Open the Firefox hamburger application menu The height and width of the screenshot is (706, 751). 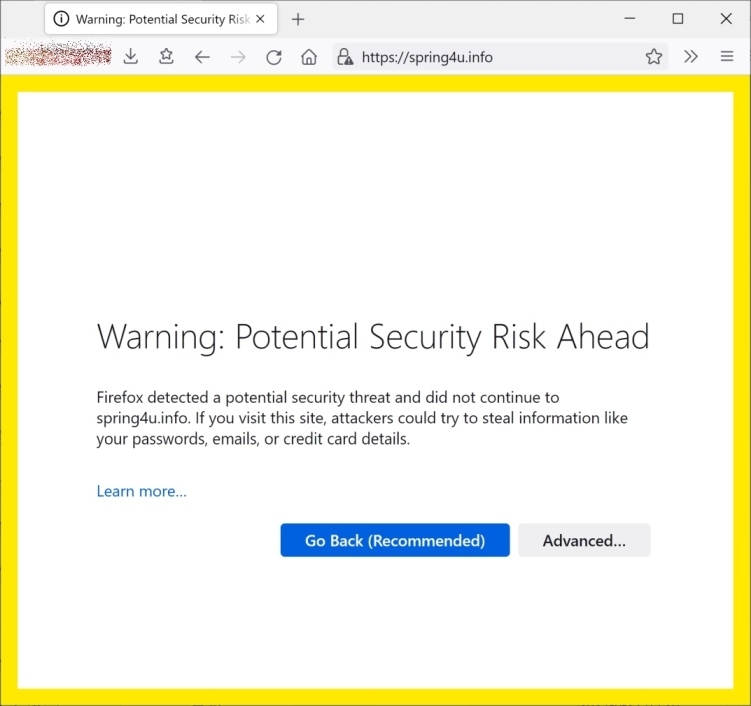pos(727,57)
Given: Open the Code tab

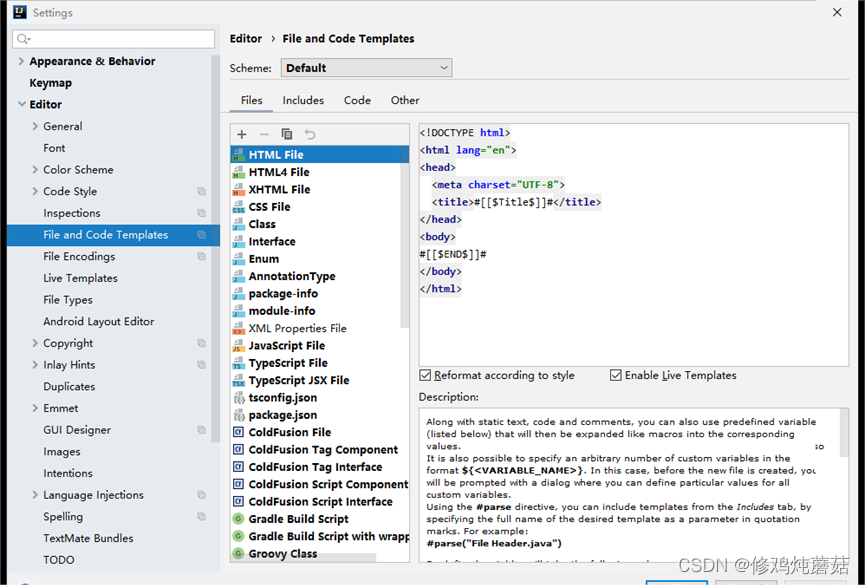Looking at the screenshot, I should tap(359, 100).
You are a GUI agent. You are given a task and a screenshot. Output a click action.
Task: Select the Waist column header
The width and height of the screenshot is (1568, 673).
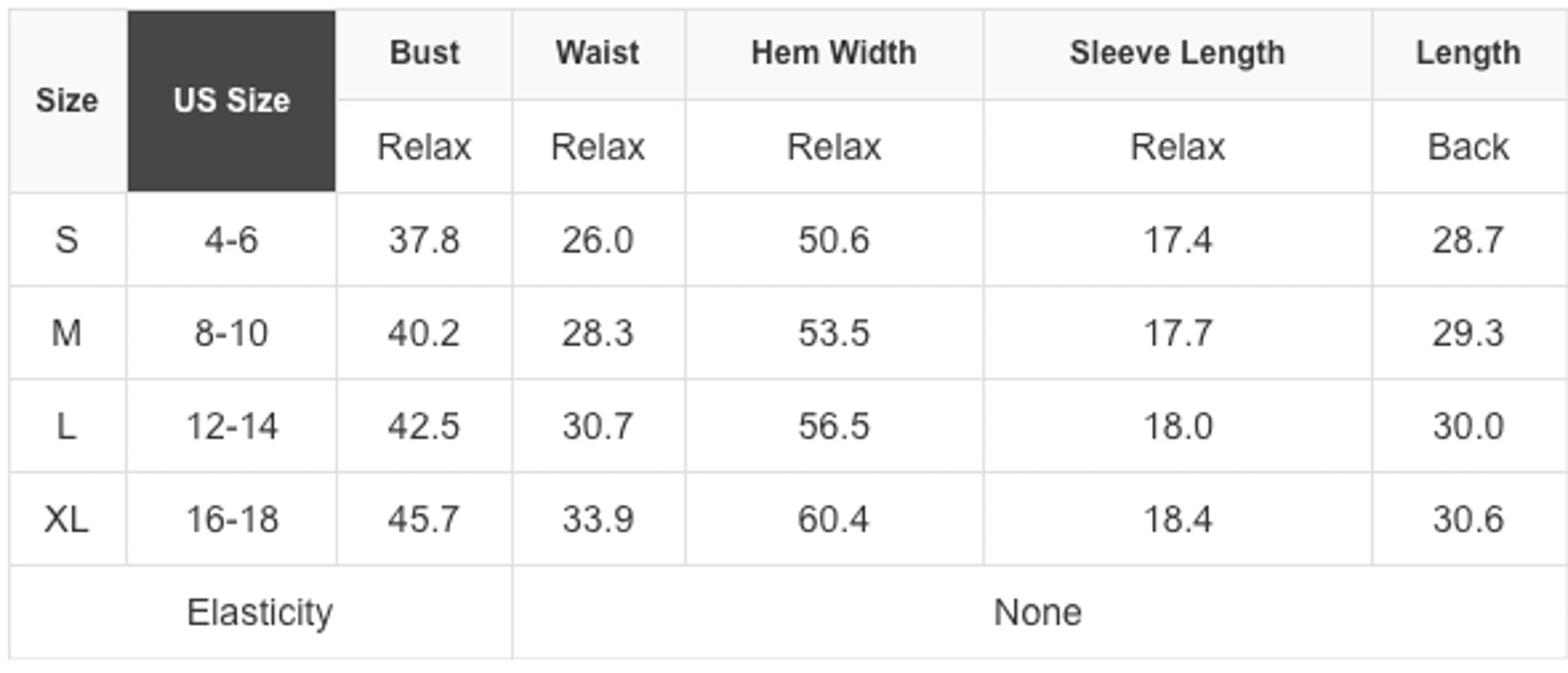click(x=597, y=53)
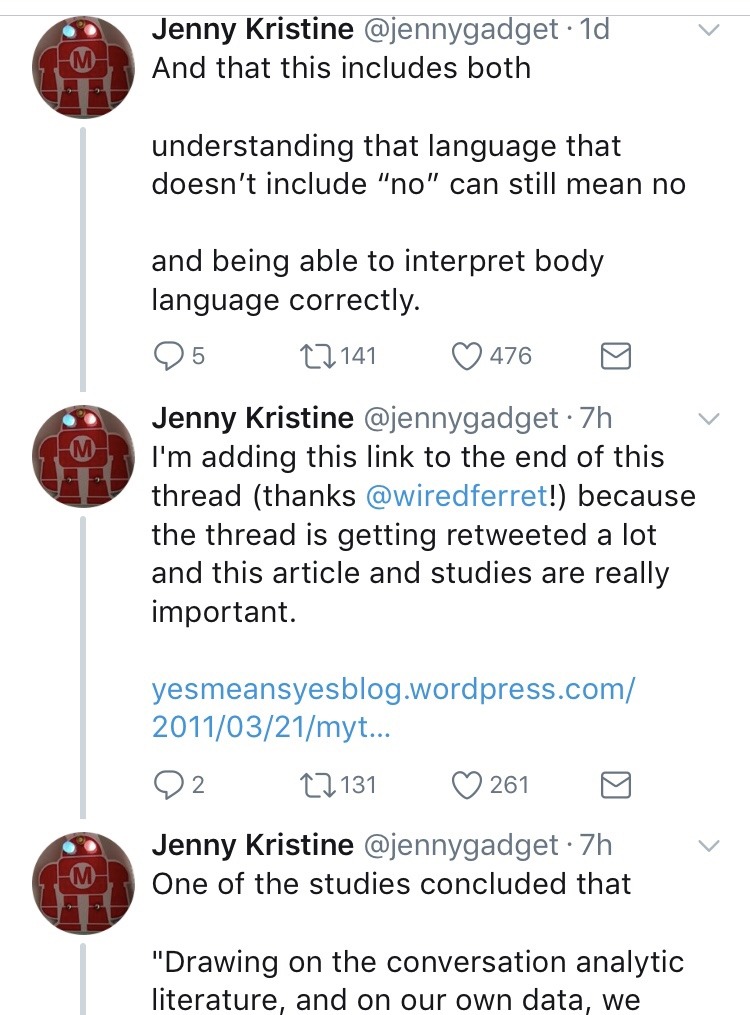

□ □ □

**What the exercise asks:** Going from the line holding "Task: Select the Waist column header" to the last line of the data above, reproduce every line exactly, both included, with the pictures omitted.

**Your response:**
Task: Select the Waist column header
The width and height of the screenshot is (1568, 673).
click(x=597, y=53)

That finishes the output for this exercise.